[Selected extract — start]
Russia Recruits School Children To Make Weapons Of War

Russian kids are being coerced into manufacturing components for the war in Ukraine. President Vladimir Putin is leading this depressing initiative.

The labor includes making parts ensembled into flying grenades launched by kamikaze drones. To ensure that VOG-17 grenades can reach their Ukrainian targets with more precision, footage emerged of young students in Tatarstan carefully sorting pre-made plastic orange “tails” to attach to the grenades. This is only the most recent instance of Putin’s dictatorship using minors as tools and soldiers of war.

Many youth organizations and after-school programs have produced camouflage netting and tourniquets for the troops since the fighting broke out in February last year. As part of Russia’s education system’s growing militarization, students as young as nine years old at another Tatarstan school have been making crutches and canes by hand for wounded troops on the front lines.

At Aleksandro-Slobodskaya School, after-school carpentry classes have produced over 60 pairs of crutches. Forty have been sent to hospitals, accompanied by handwritten “get well” notes for each patient. Over two thousand trench candles have been made by the same school and sent to the front lines.
[Selected extract — finish]
[Source data — start]
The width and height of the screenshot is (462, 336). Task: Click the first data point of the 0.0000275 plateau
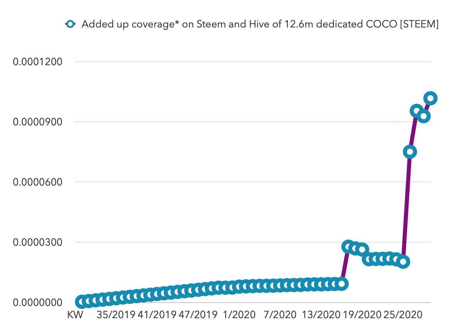coord(348,247)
[Source data — finish]
(Task to complete)
Extend the article on Russian schoolchildren producing war materials, beginning directly after its final sentence about the trench candles.

(Answer)
To help the injured from the conflict, students in Mozhga, Udmurtia area, were assigned to knit “stump stockings” to be sent to hospitals. This occurred when Putin signed a bill prohibiting students from using mobile devices in the classroom. (An emergency that poses a danger to the health or safety of students or instructors is the only circumstance in which this rule does not apply.)

This news also comes amid the sobering revelation that Russia has suffered losses of 315,000 soldiers, or almost 90% of its active-duty army since the war started. On Tuesday, Putin also signed a bill requiring elementary and middle schools to use Soviet-style “labor lessons” beginning in the next school year. These lessons would teach pupils basic skills like cutting wood, sawing, and fixing things.